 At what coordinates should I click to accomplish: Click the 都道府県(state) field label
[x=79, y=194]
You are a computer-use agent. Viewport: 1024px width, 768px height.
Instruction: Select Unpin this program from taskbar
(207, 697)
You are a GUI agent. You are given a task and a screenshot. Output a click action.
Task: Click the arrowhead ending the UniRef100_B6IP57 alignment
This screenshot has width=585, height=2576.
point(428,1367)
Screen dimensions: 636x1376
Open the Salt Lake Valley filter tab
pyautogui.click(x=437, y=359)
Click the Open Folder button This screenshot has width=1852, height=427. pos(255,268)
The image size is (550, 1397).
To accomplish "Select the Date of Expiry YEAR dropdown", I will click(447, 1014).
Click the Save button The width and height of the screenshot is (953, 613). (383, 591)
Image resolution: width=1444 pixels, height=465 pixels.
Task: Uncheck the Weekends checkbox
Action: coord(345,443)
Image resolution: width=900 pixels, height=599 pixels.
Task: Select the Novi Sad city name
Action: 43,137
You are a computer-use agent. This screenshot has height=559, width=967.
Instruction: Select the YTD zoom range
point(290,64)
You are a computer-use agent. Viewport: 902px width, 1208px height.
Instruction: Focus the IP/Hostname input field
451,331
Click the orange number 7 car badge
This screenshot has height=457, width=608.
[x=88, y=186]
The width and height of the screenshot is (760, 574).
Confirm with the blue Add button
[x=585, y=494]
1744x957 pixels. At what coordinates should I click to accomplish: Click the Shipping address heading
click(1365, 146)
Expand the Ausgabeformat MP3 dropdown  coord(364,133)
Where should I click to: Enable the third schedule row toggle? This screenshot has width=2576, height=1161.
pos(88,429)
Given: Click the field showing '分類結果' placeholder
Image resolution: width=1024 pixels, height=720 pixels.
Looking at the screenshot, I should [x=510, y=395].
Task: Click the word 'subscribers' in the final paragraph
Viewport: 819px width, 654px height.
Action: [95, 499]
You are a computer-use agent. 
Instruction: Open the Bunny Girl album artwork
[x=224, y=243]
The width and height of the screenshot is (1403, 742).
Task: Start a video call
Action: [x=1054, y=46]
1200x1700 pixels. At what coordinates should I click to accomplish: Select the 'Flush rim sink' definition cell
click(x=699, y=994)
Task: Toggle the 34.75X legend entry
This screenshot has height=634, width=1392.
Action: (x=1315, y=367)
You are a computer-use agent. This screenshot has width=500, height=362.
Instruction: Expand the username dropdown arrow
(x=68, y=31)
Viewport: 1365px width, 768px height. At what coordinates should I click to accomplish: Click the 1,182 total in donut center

- _Task brief_
The data are to be transcribed in full, exactly as given.

- _Exercise output_
 At what coordinates should I click to accomplish: Click the 都道府県(state) field label
[x=79, y=194]
You are a computer-use agent. Viewport: 1024px width, 768px height.
Instruction: Select Unpin this program from taskbar
(207, 697)
You are a GUI agent. You are given a task and a screenshot. Output a click action.
Task: Click the arrowhead ending the UniRef100_B6IP57 alignment
This screenshot has width=585, height=2576.
point(428,1367)
Screen dimensions: 636x1376
Open the Salt Lake Valley filter tab
pyautogui.click(x=437, y=359)
Click the Open Folder button This screenshot has width=1852, height=427. pos(255,268)
The image size is (550, 1397).
To accomplish "Select the Date of Expiry YEAR dropdown", I will click(447, 1014).
Click the Save button The width and height of the screenshot is (953, 613). (383, 591)
Image resolution: width=1444 pixels, height=465 pixels.
Task: Uncheck the Weekends checkbox
Action: coord(345,443)
Image resolution: width=900 pixels, height=599 pixels.
Task: Select the Novi Sad city name
Action: 43,137
You are a computer-use agent. This screenshot has height=559, width=967.
Instruction: Select the YTD zoom range
point(290,64)
You are a computer-use agent. Viewport: 902px width, 1208px height.
Instruction: Focus the IP/Hostname input field
451,331
Click the orange number 7 car badge
This screenshot has height=457, width=608.
[x=88, y=186]
The width and height of the screenshot is (760, 574).
Confirm with the blue Add button
[x=585, y=494]
1744x957 pixels. At what coordinates should I click to accomplish: Click the Shipping address heading
click(1365, 146)
Expand the Ausgabeformat MP3 dropdown  coord(364,133)
Where should I click to: Enable the third schedule row toggle? This screenshot has width=2576, height=1161.
pos(88,429)
Given: Click the field showing '分類結果' placeholder
Image resolution: width=1024 pixels, height=720 pixels.
Looking at the screenshot, I should [x=510, y=395].
Task: Click the word 'subscribers' in the final paragraph
Viewport: 819px width, 654px height.
Action: [95, 499]
You are a computer-use agent. 
Instruction: Open the Bunny Girl album artwork
[x=224, y=243]
The width and height of the screenshot is (1403, 742).
Task: Start a video call
Action: [x=1054, y=46]
1200x1700 pixels. At what coordinates should I click to accomplish: Select the 'Flush rim sink' definition cell
click(x=699, y=994)
Task: Toggle the 34.75X legend entry
This screenshot has height=634, width=1392.
Action: (x=1315, y=367)
You are a computer-use agent. This screenshot has width=500, height=362.
Instruction: Expand the username dropdown arrow
(x=68, y=31)
Viewport: 1365px width, 768px height. At what coordinates should I click to accomplish: Click the 1,182 total in donut center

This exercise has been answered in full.